In this essay, we first discussed Prince Siddhartha’s defiance against his father, Oligarch Śuddhodana and how this defiance broke from hierarchical concepts such as patriarchy and filial piety; secondly we explored the dhamma’s stance on the Hindu caste system in Northern India, in the Buddha’s time and in the 20th century; thirdly we examined specific texts and concepts accredited to the Buddha that oppose dogmatism; fourthly, we saw that the Sangha has functioned as a commune existing beyond the limits of monarchies and oligarchies, and how they often function as sanctuaries beyond political realms; finally we examined abridged tales of the Buddha and his discourses with the Hindu gods where the justifications for oppression, oligarchy, hierarch, patriarchy, and monarchy were deconstructed within the suttas. And the above is just a fraction of the literature available regarding the Buddha’s dhamma.
Siddhatha Gautama, the Buddha of the Shakya tribe, Shakyamuni, was declared by the hermit yogi Asita that he would either be a conqueror or a sage. And despite oligarch Śuddhodana’s wishes, Shakyamuni Buddha determined to become a sage. From the very beginning he rejected the premise of political life in Mahājanapada period India. His early life story warns against information being concealed in order to manipulate others. The Buddha’s dhamma would then live on to be one of the single-most convicting critiques of the caste system. The Buddha himself declared all people are created equal. And later Mahatma Gandhi, Indian independence activists, and anarchist theorists would look to Buddhism for answers regarding how to undo the caste’s hierarchy. Suttas like the Kesamutti Sutta warned specifically against gullibility and acceptance of authority prima facie, which departs from all other belief systems deemed religious in some way and is in accordance with anarchist principles.
What’s more, the Buddha’s Sangha was a refuge from political life for all people, from Kshatriya kings to Brahmins, to Dalit untouchables. the Sangha is an equal-opportunity commune that subsists without the use of money or assets. This was a direct affront to the market system of the time, and even drew the ire of nearby merchants. And the entire basis for hierarchy in ancient Indian society was challenged by the Buddhist dhamma.

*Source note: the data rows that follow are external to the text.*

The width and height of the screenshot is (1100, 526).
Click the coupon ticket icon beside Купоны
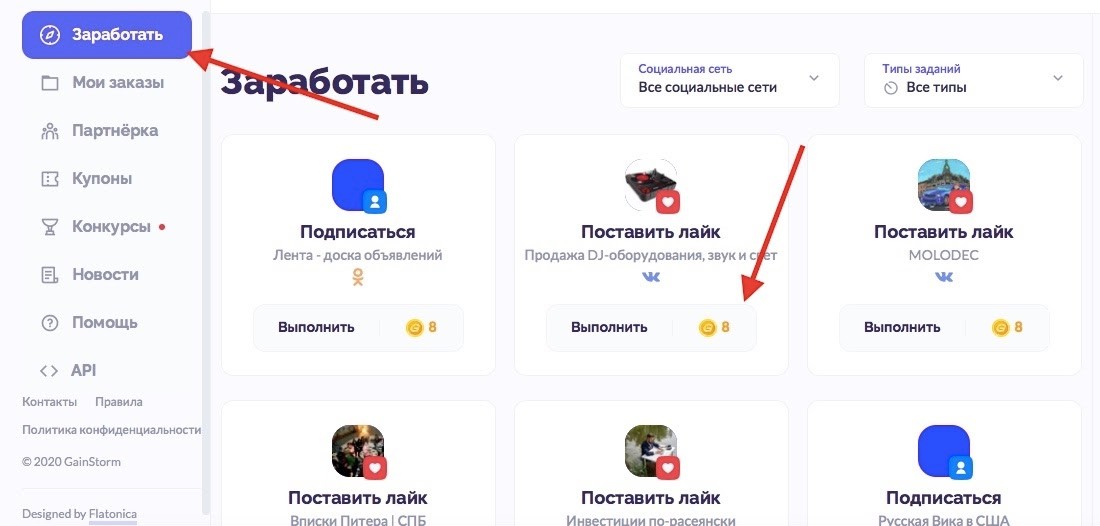pos(50,179)
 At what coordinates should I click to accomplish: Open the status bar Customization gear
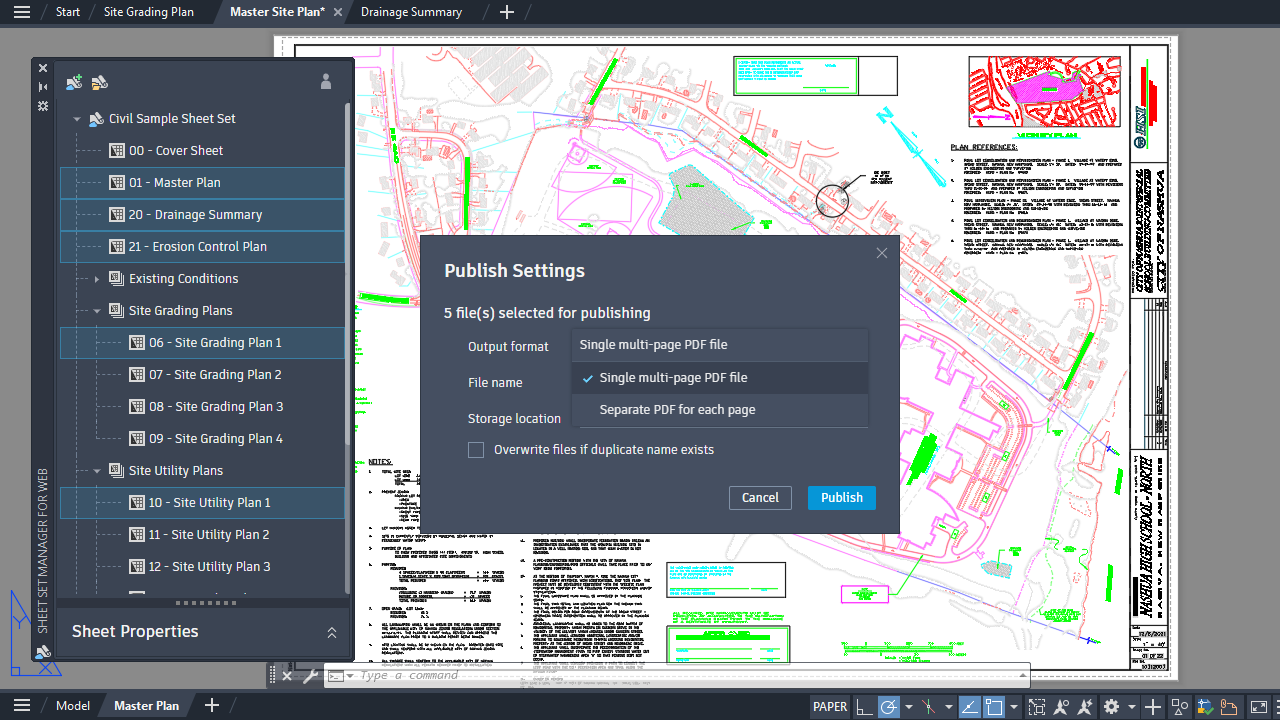click(1112, 706)
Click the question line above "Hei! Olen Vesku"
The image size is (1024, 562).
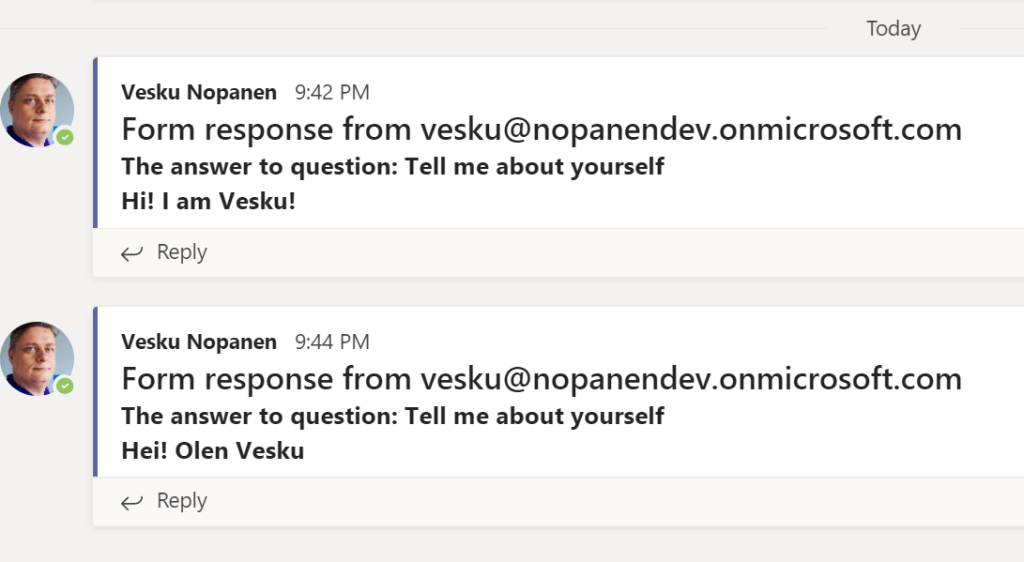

Their creator gods were subjugated, allegorically dismissed, and so the concept of divine right of rule in the Indian rendition was challenged by the dhamma. I will be first to admit that Buddhism and anarchism part ways at a few very important junctures, but they remain compatible if we remain nondogmatic about either tradition. Both worldviews have indeed come to be synthesized in my own mind in the same way this essay was written, as I have taken the precept of avihiṃsā nonviolence.